Experimental evolution reveals differential evolutionary trajectories in male and female activity levels in response to sexual selection and metapopulation structure

Behavior is central to interactions with the environment and thus has significant consequences for individual fitness. Sexual selection and demographic processes have been shown to independently shape behavioral evolution. Although some studies have tested the simultaneous effects of these forces, no studies have investigated their interplay in behavioral evolution. We applied experimental evolution in the seed beetle Callosobruchus maculatus to investigate, for the first time, the interactive effects of sexual selection intensity (high [polygamy] vs. minimal [enforced monogamy]) and metapopulation structure (yes/no) on the evolution of movement activity, a crucial behavior involved in multiples functions (e.g., dispersal, predator avoidance, or resource acquisition) and thus, closely related to fitness. We found that the interactive effects of the selection regimes did not affect individual activity, which was assayed under two different environments (absence vs. presence of conspecific cues from both sexes).

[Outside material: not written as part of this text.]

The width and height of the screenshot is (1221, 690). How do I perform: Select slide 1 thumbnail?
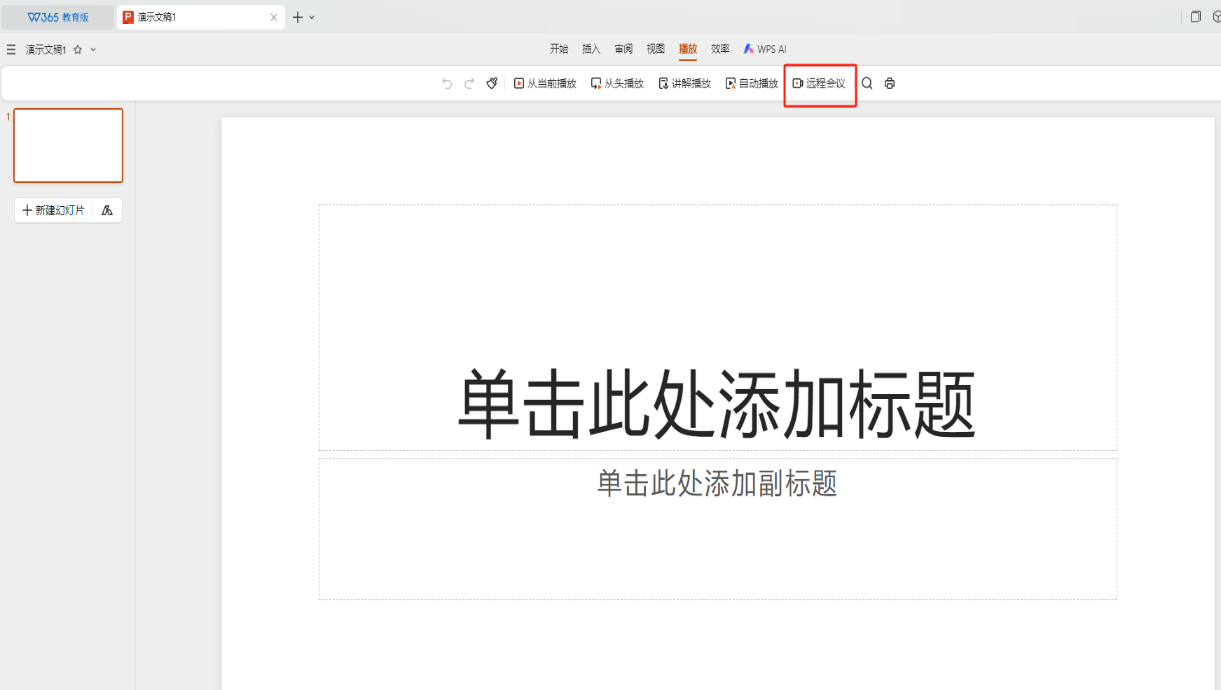[68, 146]
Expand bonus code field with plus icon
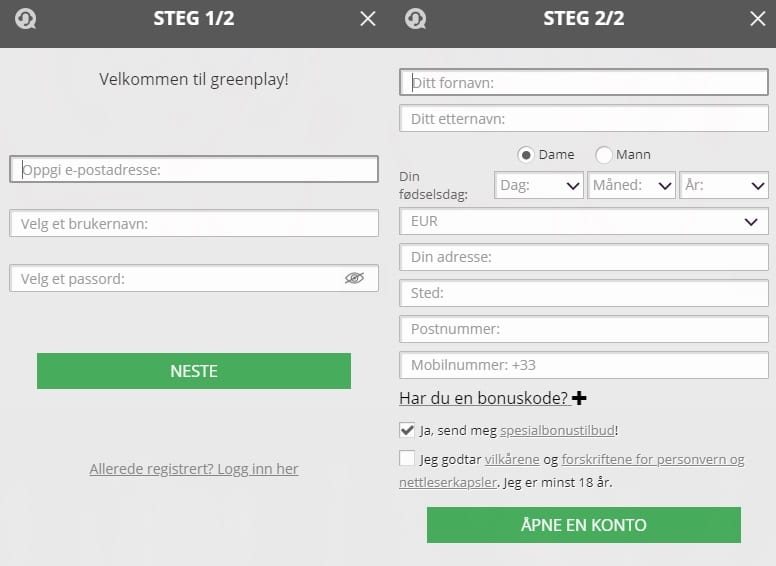Viewport: 776px width, 566px height. tap(579, 399)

However, contrasting selection regimes led to sex‐ and context‐dependent divergence in activity. The relaxation of sexual selection favored an increase in female, but not male, movement activity that was consistent between environmental contexts. In contrast, selection associated with the presence/absence of metapopulation structure led to context‐dependent responses only in male activity. In environments containing cues from conspecifics, males from selection lines under population subdivision showed increased levels of activity compared to those assayed in an environment devoid of conspecifics cues, whereas the opposite was true for males from panmictic lines. These results underscore that both the effects of sexual selection and population spatial structure may be crucial in shaping sex‐specific behavioral evolution.